*EXERCISE SET*:
A. From the "Daily Swing Chart Technical Analysis" section of the USD/JPY market analysis below, list every distinct price level, naming each only once.
B. Extend the USD/JPY market analysis below with a few sentences that follow on from its last sentence, in the same style.

[Start DOCUMENT EXCERPT]

At 07:22 GMT, the USD/JPY is trading 110.662, up 0.038 or +0.03%.

The Fed commentary since the Federal Open Market Committee (FOMC) shocked the markets on June 16 has put the focus on the U.S. economic data to determine when a tapering of asset purchases and higher rates would be appropriate, with Chair Jerome Powell saying a weak ago that policymakers would not act on just the “fear” of inflation, and will encourage a ‘broad and inclusive” job market recovery.

Daily USD/JPY

Daily Swing Chart Technical Analysis

The main trend is up according to the daily swing chart, however, momentum has been trending lower since the formation of the closing price reversal top on June 24.

A trade through 111.117 will negate the closing price reversal top and signal a resumption of the uptrend. A move through 109.717 will change the main trend to down.

The minor range is 109.717 to 111.117. Its 50% level at 110.417 is potential support.

The short-term range is 109.192 to 111.117. Its retracement zone at 110.155 to 109.927 is a potential support area.

[End DOCUMENT EXCERPT]
[Start DATASET EXCERPTS]

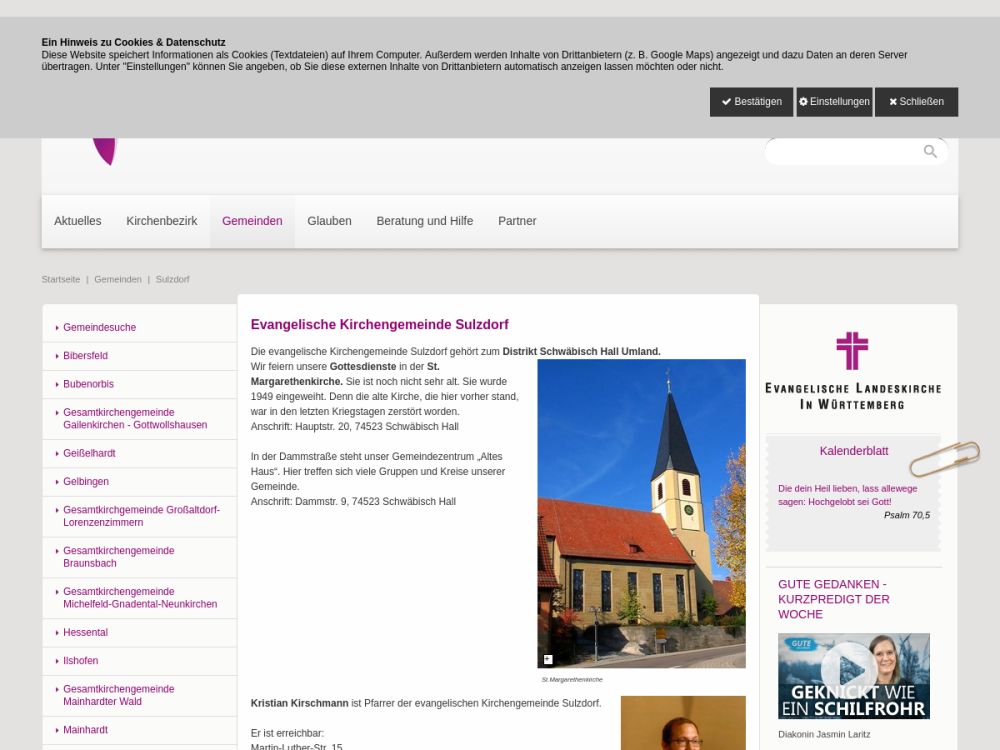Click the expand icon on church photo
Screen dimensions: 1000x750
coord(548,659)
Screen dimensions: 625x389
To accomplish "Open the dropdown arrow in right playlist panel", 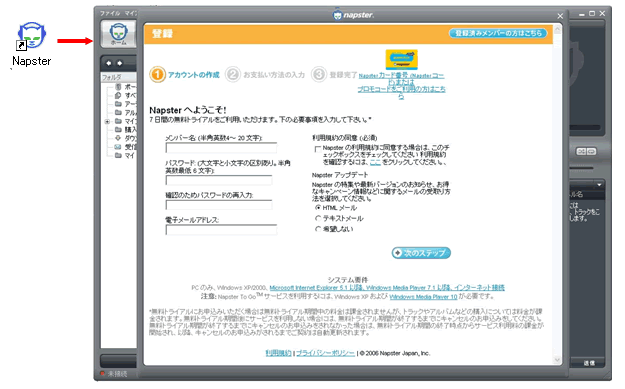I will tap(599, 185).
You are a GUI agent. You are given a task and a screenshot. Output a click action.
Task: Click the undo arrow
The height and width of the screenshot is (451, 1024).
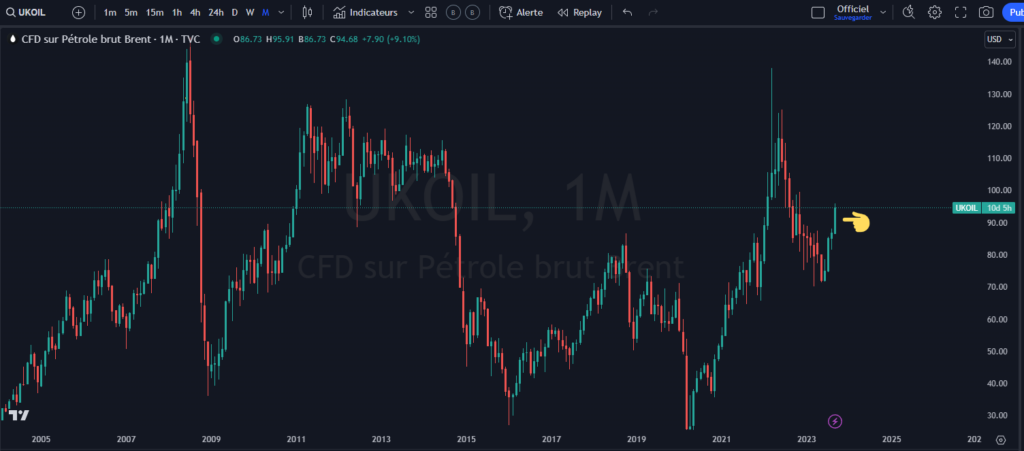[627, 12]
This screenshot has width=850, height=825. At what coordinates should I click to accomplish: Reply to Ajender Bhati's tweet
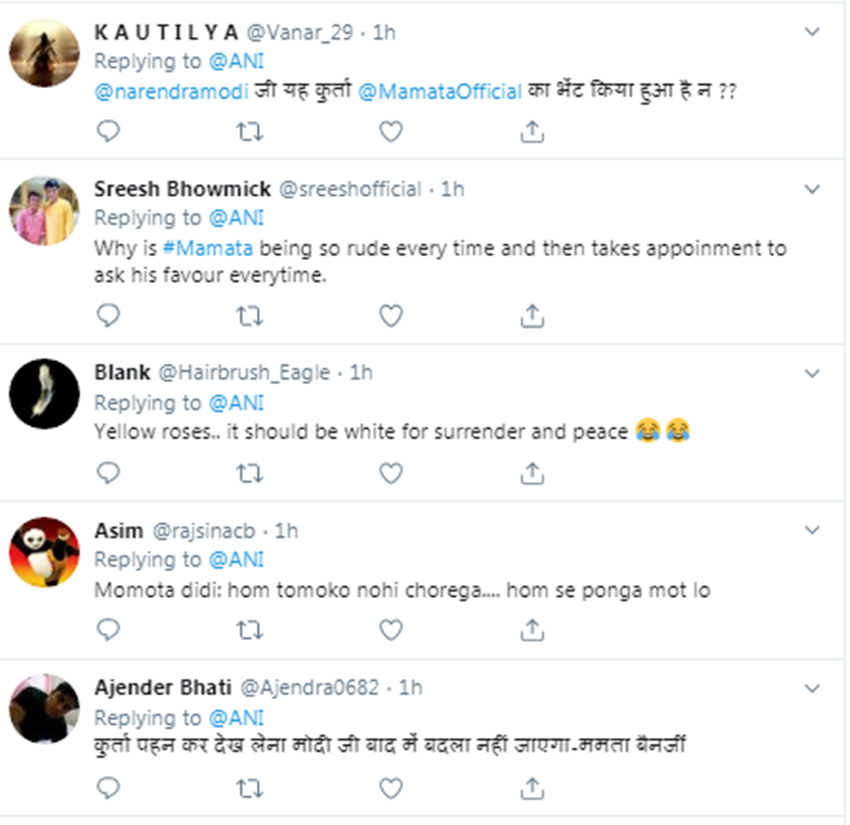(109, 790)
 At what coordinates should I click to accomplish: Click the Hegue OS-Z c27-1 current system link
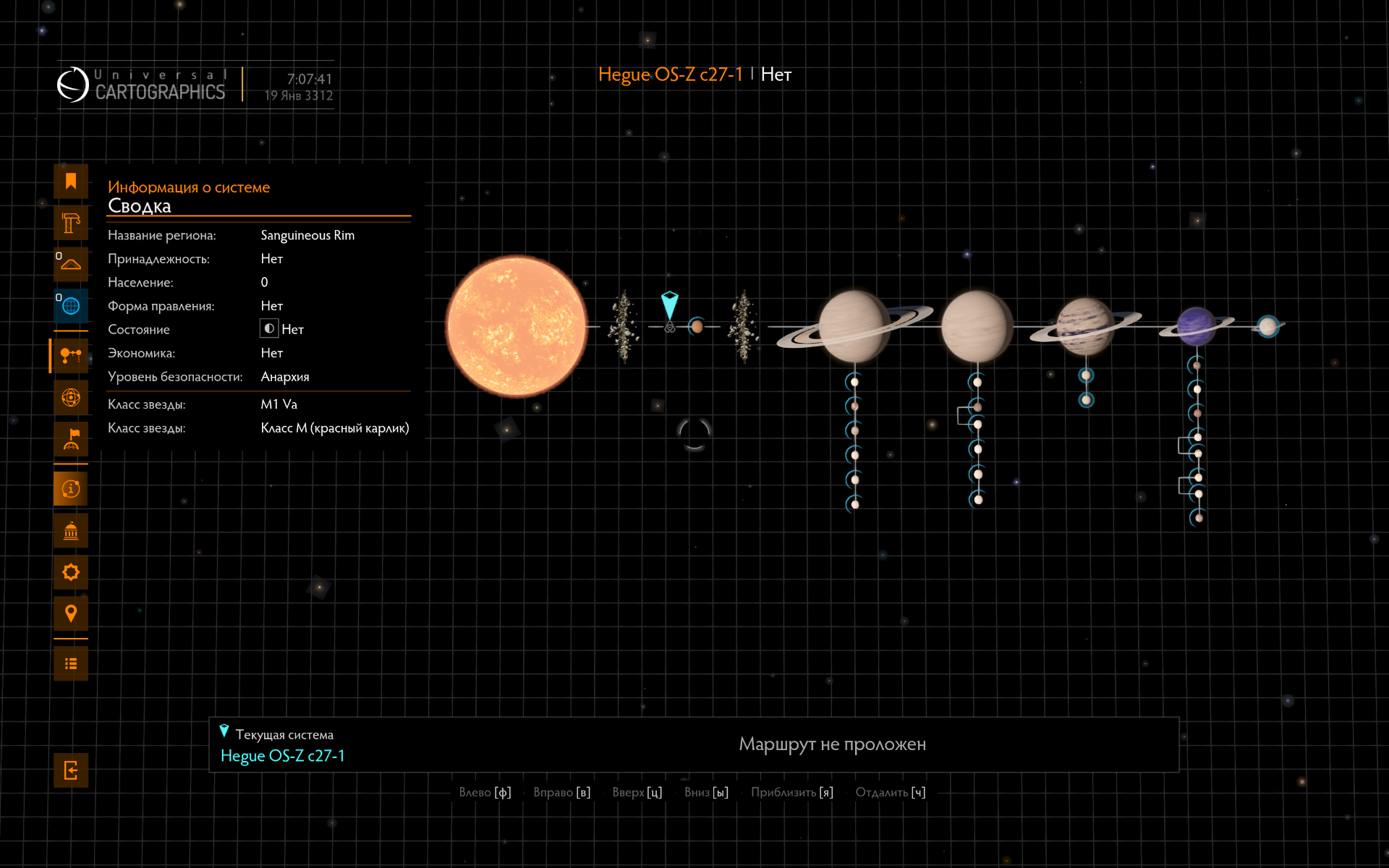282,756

[End DATASET EXCERPTS]
[Start DATASET EXCERPTS]

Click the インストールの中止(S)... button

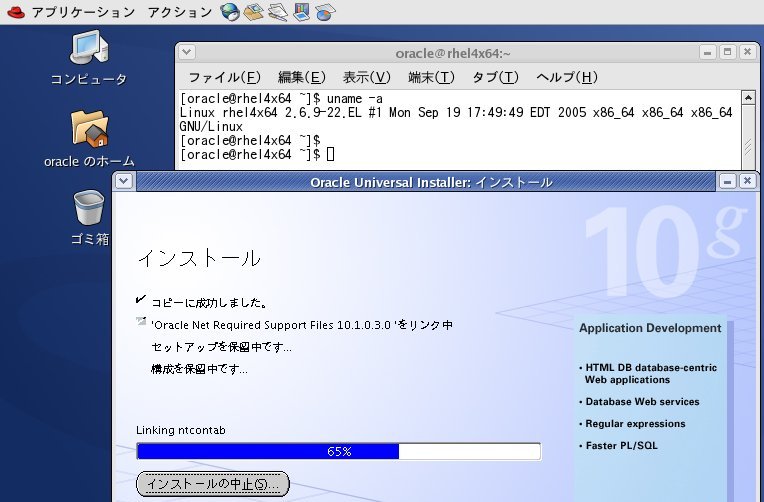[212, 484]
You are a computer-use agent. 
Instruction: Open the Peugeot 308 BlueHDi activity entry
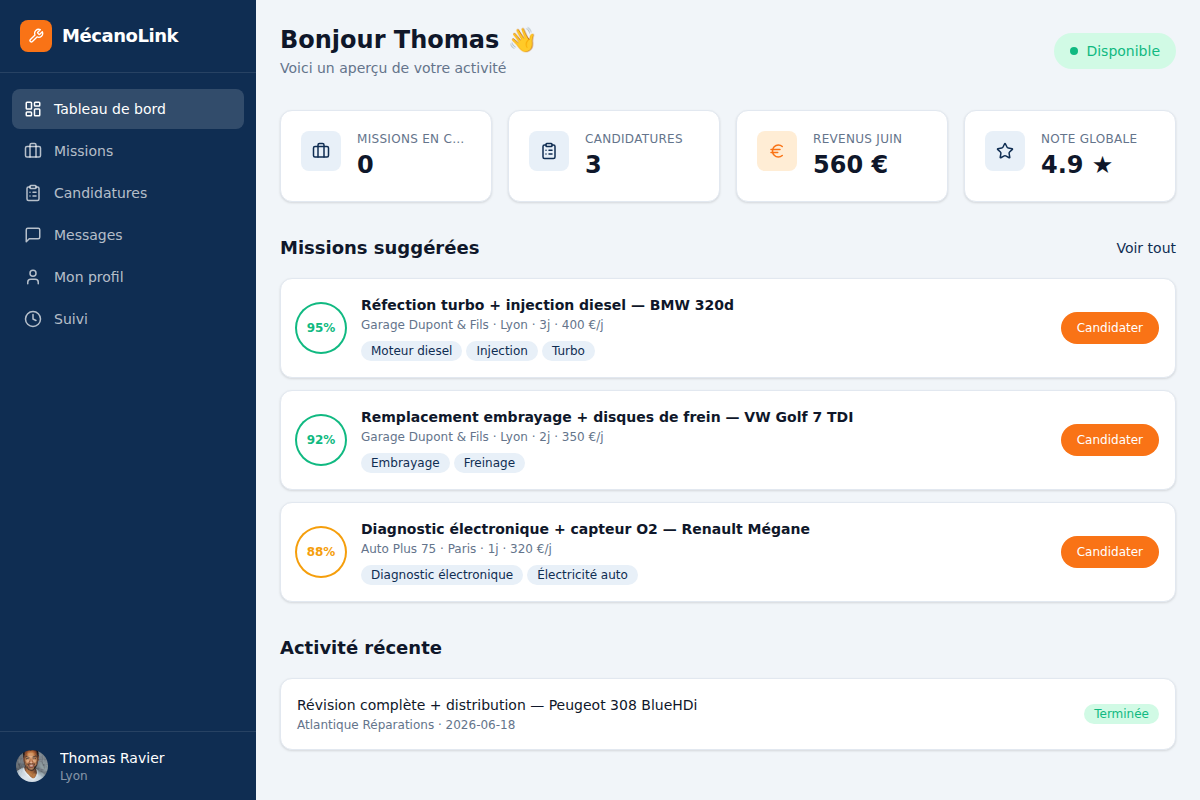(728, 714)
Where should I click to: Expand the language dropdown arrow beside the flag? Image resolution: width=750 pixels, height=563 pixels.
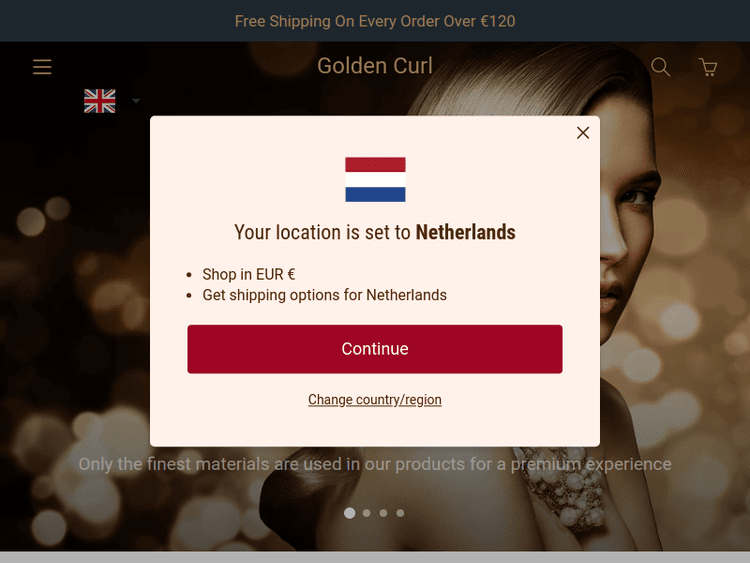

[End DATASET EXCERPTS]
[Start DATASET EXCERPTS]

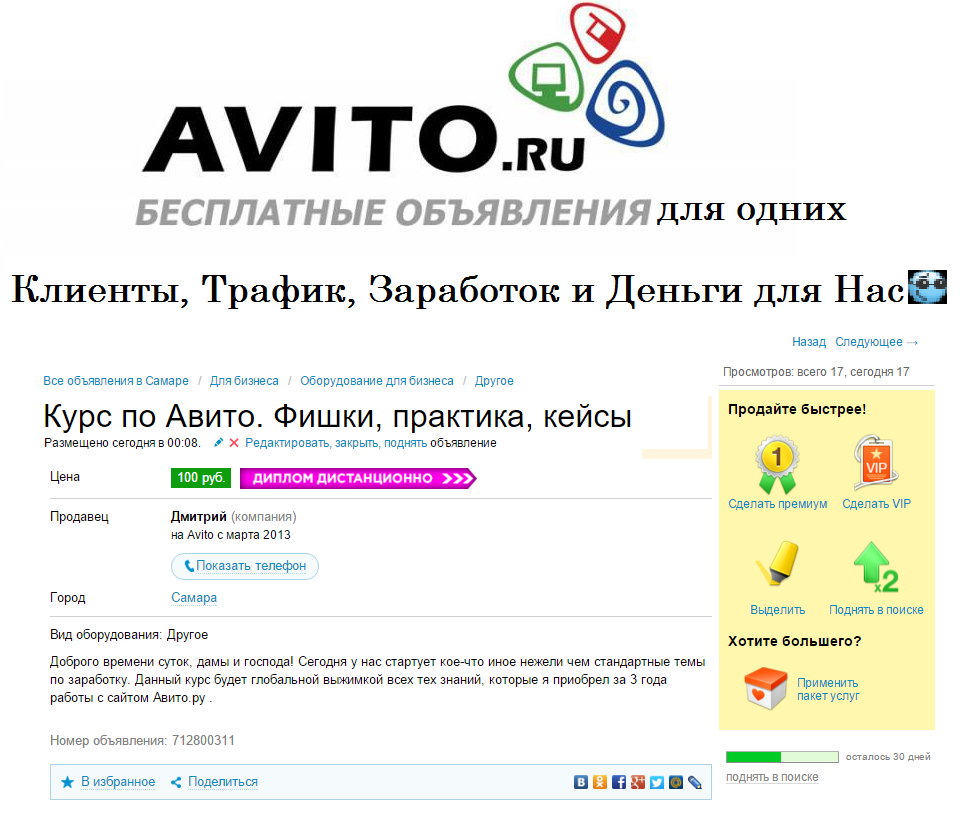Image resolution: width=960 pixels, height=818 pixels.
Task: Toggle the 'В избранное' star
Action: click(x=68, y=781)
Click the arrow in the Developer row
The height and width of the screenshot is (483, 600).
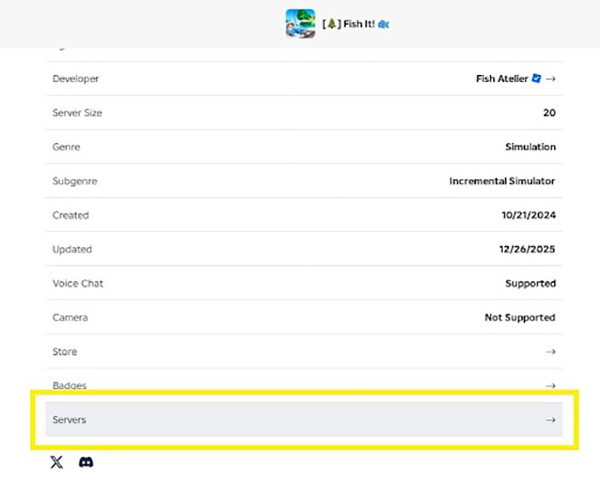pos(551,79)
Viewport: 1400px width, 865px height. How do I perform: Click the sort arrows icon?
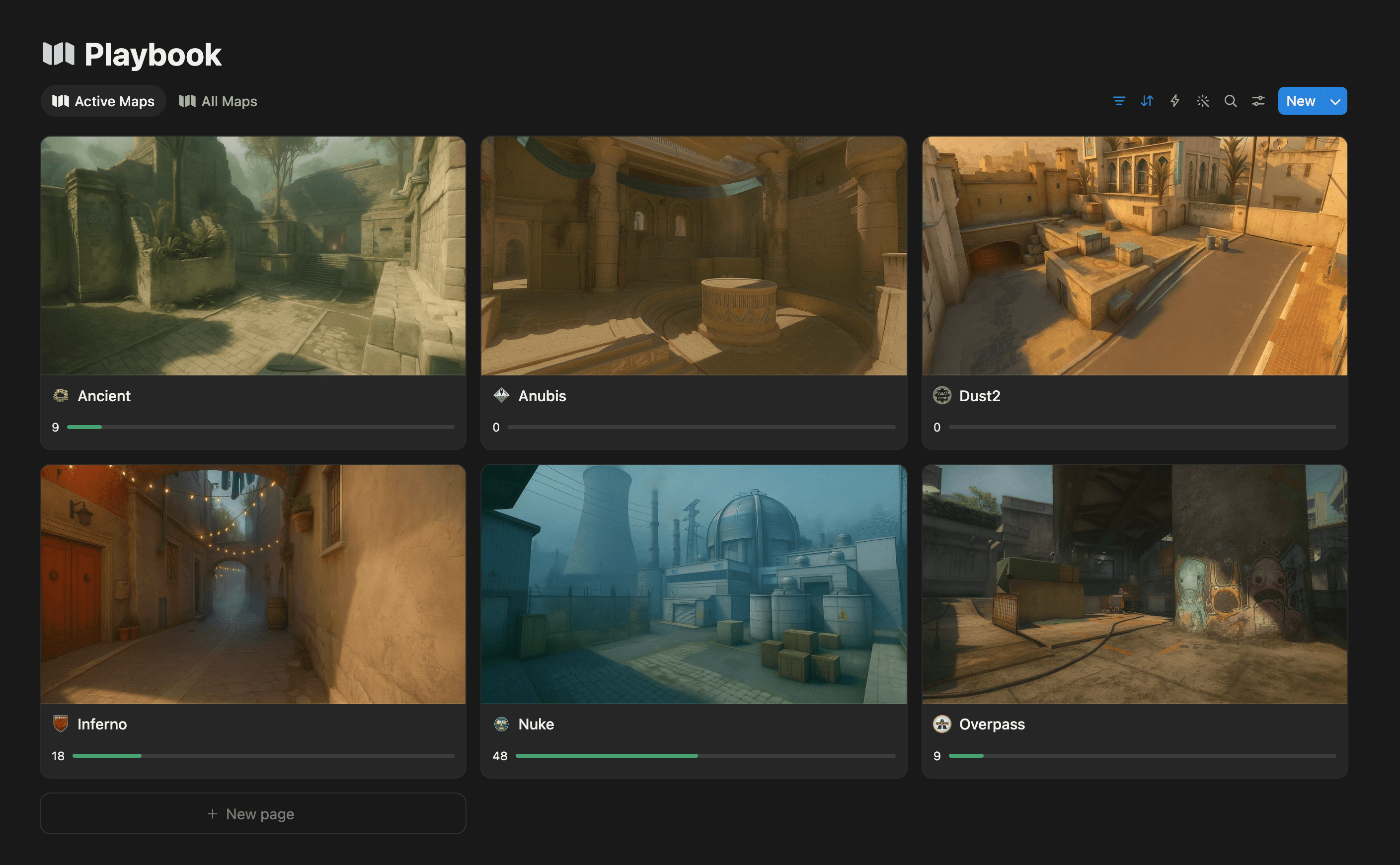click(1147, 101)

[End DATASET EXCERPTS]

*ANSWERS BELOW*:
A. 111.117, 109.717, 110.417, 109.192, 110.155, 109.927

B.
Daily Swing Chart Technical Forecast

The direction of the USD/JPY on Tuesday is likely to be determined by trader reaction to 110.417.

Bullish Scenario

A sustained move over 110.417 will indicate the presence of buyers. The first upside target is 110.785. Overcoming this level will indicate the buying is getting stronger with 111.117 the next target. This is a potential trigger point for an acceleration into 111.715 over the near-term.

Bearish Scenario

A sustained move under 110.417 will signal the presence of sellers. This could trigger a break into the short-term retracement zone at 110.155 to 109.927. Since the main trend is up, look for buyers on the first test of this area. A failure to hold this zone could lead to a change in trend.